== Supplied records ==

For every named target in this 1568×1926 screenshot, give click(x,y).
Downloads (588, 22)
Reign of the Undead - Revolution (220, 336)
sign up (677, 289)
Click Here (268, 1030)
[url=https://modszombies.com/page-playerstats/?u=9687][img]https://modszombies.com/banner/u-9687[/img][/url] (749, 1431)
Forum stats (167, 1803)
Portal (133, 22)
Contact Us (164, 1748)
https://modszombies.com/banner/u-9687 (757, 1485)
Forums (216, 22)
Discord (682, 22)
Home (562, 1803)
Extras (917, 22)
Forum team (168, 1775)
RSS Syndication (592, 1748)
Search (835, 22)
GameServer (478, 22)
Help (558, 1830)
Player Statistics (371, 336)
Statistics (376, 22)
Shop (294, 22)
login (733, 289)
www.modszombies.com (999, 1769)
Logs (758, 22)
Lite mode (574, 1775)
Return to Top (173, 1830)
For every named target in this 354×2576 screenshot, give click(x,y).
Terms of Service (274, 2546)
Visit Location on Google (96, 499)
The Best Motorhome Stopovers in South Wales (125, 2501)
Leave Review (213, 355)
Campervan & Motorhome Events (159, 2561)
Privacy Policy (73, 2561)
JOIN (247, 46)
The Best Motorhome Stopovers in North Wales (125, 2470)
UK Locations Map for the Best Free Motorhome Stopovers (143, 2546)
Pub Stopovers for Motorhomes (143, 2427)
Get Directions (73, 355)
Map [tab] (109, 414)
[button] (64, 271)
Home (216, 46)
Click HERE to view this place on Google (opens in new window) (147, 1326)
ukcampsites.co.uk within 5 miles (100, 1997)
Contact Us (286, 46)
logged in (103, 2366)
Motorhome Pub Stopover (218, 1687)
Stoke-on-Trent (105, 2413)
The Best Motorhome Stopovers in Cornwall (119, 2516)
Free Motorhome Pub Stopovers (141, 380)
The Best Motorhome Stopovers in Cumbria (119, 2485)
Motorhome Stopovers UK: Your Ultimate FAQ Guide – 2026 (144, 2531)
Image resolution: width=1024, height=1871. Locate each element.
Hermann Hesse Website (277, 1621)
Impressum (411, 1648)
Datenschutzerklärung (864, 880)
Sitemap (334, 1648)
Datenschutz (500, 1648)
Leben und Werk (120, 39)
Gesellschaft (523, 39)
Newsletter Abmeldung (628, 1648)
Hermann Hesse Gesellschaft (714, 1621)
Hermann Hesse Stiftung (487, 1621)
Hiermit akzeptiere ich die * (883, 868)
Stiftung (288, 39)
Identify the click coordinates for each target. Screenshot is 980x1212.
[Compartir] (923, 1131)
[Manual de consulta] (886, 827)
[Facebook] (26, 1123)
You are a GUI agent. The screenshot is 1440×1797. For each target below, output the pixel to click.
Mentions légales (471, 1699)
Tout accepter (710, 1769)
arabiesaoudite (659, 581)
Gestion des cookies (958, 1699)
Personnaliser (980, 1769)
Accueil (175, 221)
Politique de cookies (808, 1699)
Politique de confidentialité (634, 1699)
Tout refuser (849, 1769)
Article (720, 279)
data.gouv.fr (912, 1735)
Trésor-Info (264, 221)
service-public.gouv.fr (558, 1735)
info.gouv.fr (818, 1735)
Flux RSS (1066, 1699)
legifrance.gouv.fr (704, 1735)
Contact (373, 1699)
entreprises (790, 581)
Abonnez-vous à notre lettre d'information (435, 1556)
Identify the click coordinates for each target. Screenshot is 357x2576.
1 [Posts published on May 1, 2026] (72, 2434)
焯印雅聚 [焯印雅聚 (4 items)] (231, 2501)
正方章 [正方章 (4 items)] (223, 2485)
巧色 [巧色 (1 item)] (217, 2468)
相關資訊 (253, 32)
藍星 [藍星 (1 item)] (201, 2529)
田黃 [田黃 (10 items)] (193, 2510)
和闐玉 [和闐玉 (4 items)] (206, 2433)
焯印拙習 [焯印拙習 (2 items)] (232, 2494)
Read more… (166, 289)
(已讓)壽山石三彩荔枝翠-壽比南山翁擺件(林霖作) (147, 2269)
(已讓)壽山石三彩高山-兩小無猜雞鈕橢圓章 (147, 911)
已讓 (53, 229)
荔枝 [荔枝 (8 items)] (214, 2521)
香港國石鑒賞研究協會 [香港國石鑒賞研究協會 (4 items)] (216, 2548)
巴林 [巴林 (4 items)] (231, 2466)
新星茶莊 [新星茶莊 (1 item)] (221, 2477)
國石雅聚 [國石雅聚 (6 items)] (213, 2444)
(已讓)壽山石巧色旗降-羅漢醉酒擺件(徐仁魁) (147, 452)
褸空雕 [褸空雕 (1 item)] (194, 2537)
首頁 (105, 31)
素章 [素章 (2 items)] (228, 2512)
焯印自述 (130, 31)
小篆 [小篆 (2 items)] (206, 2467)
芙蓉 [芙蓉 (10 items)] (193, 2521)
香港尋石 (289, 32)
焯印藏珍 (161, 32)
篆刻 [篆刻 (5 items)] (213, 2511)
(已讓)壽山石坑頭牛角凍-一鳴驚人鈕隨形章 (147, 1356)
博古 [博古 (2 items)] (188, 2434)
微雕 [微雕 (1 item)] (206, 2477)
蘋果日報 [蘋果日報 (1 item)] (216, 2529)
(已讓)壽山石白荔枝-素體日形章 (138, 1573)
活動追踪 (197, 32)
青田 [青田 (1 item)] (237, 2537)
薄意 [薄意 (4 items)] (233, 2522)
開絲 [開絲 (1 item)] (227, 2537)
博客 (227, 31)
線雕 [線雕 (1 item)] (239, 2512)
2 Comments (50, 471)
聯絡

===

> [The exercise]:
Rewrite every line of the listing above as a numbered list, dropping any blank lines.

> [Full response]:
1. For every named target in this 1568×1926 screenshot, give click(x,y).
2. Downloads (588, 22)
3. Reign of the Undead - Revolution (220, 336)
4. sign up (677, 289)
5. Click Here (268, 1030)
6. [url=https://modszombies.com/page-playerstats/?u=9687][img]https://modszombies.com/banner/u-9687[/img][/url] (749, 1431)
7. Forum stats (167, 1803)
8. Portal (133, 22)
9. Contact Us (164, 1748)
10. https://modszombies.com/banner/u-9687 (757, 1485)
11. Forums (216, 22)
12. Discord (682, 22)
13. Home (562, 1803)
14. Extras (917, 22)
15. Forum team (168, 1775)
16. RSS Syndication (592, 1748)
17. Search (835, 22)
18. GameServer (478, 22)
19. Help (558, 1830)
20. Player Statistics (371, 336)
21. Statistics (376, 22)
22. Shop (294, 22)
23. login (733, 289)
24. www.modszombies.com (999, 1769)
25. Logs (758, 22)
26. Lite mode (574, 1775)
27. Return to Top (173, 1830)
28. For every named target in this 354×2576 screenshot, give click(x,y).
29. Terms of Service (274, 2546)
30. Visit Location on Google (96, 499)
31. The Best Motorhome Stopovers in South Wales (125, 2501)
32. Leave Review (213, 355)
33. Campervan & Motorhome Events (159, 2561)
34. Privacy Policy (73, 2561)
35. JOIN (247, 46)
36. The Best Motorhome Stopovers in North Wales (125, 2470)
37. UK Locations Map for the Best Free Motorhome Stopovers (143, 2546)
38. Pub Stopovers for Motorhomes (143, 2427)
39. Get Directions (73, 355)
40. Map [tab] (109, 414)
41. [button] (64, 271)
42. Home (216, 46)
43. Click HERE to view this place on Google (opens in new window) (147, 1326)
44. ukcampsites.co.uk within 5 miles (100, 1997)
45. Contact Us (286, 46)
46. logged in (103, 2366)
47. Motorhome Pub Stopover (218, 1687)
48. Stoke-on-Trent (105, 2413)
49. The Best Motorhome Stopovers in Cornwall (119, 2516)
50. Free Motorhome Pub Stopovers (141, 380)
51. The Best Motorhome Stopovers in Cumbria (119, 2485)
52. Motorhome Stopovers UK: Your Ultimate FAQ Guide – 2026 (144, 2531)
53. Image resolution: width=1024, height=1871. Locate each element.
54. Hermann Hesse Website (277, 1621)
55. Impressum (411, 1648)
56. Datenschutzerklärung (864, 880)
57. Sitemap (334, 1648)
58. Datenschutz (500, 1648)
59. Leben und Werk (120, 39)
60. Gesellschaft (523, 39)
61. Newsletter Abmeldung (628, 1648)
62. Hermann Hesse Gesellschaft (714, 1621)
63. Hermann Hesse Stiftung (487, 1621)
64. Hiermit akzeptiere ich die * (883, 868)
65. Stiftung (288, 39)
66. Identify the click coordinates for each target. Screenshot is 980x1212.
67. [Compartir] (923, 1131)
68. [Manual de consulta] (886, 827)
69. [Facebook] (26, 1123)
70. You are a GUI agent. The screenshot is 1440×1797. For each target below, output the pixel to click.
71. Mentions légales (471, 1699)
72. Tout accepter (710, 1769)
73. arabiesaoudite (659, 581)
74. Gestion des cookies (958, 1699)
75. Personnaliser (980, 1769)
76. Accueil (175, 221)
77. Politique de cookies (808, 1699)
78. Politique de confidentialité (634, 1699)
79. Tout refuser (849, 1769)
80. Article (720, 279)
81. data.gouv.fr (912, 1735)
82. Trésor-Info (264, 221)
83. service-public.gouv.fr (558, 1735)
84. info.gouv.fr (818, 1735)
85. Flux RSS (1066, 1699)
86. legifrance.gouv.fr (704, 1735)
87. Contact (373, 1699)
88. entreprises (790, 581)
89. Abonnez-vous à notre lettre d'information (435, 1556)
90. Identify the click coordinates for each target. Screenshot is 357x2576.
91. 1 [Posts published on May 1, 2026] (72, 2434)
92. 焯印雅聚 [焯印雅聚 (4 items)] (231, 2501)
93. 正方章 [正方章 (4 items)] (223, 2485)
94. 巧色 [巧色 (1 item)] (217, 2468)
95. 相關資訊 (253, 32)
96. 藍星 [藍星 (1 item)] (201, 2529)
97. 田黃 [田黃 (10 items)] (193, 2510)
98. 和闐玉 [和闐玉 (4 items)] (206, 2433)
99. 焯印拙習 [焯印拙習 (2 items)] (232, 2494)
100. Read more… (166, 289)
101. (已讓)壽山石三彩荔枝翠-壽比南山翁擺件(林霖作) (147, 2269)
102. (已讓)壽山石三彩高山-兩小無猜雞鈕橢圓章 (147, 911)
103. 已讓 (53, 229)
104. 荔枝 [荔枝 (8 items)] (214, 2521)
105. 香港國石鑒賞研究協會 [香港國石鑒賞研究協會 (4 items)] (216, 2548)
106. 巴林 [巴林 (4 items)] (231, 2466)
107. 新星茶莊 [新星茶莊 (1 item)] (221, 2477)
108. 國石雅聚 [國石雅聚 (6 items)] (213, 2444)
109. (已讓)壽山石巧色旗降-羅漢醉酒擺件(徐仁魁) (147, 452)
110. 褸空雕 [褸空雕 (1 item)] (194, 2537)
111. 首頁 (105, 31)
112. 素章 [素章 (2 items)] (228, 2512)
113. 焯印自述 (130, 31)
114. 小篆 [小篆 (2 items)] (206, 2467)
115. 芙蓉 [芙蓉 (10 items)] (193, 2521)
116. 香港尋石 (289, 32)
117. 焯印藏珍 (161, 32)
118. 篆刻 [篆刻 (5 items)] (213, 2511)
119. (已讓)壽山石坑頭牛角凍-一鳴驚人鈕隨形章 (147, 1356)
120. 博古 [博古 (2 items)] (188, 2434)
121. 微雕 [微雕 (1 item)] (206, 2477)
122. 蘋果日報 [蘋果日報 (1 item)] (216, 2529)
123. (已讓)壽山石白荔枝-素體日形章 (138, 1573)
124. 活動追踪 (197, 32)
125. 青田 [青田 (1 item)] (237, 2537)
126. 薄意 [薄意 (4 items)] (233, 2522)
127. 開絲 [開絲 (1 item)] (227, 2537)
128. 博客 (227, 31)
129. 線雕 [線雕 (1 item)] (239, 2512)
130. 2 Comments (50, 471)
131. 聯絡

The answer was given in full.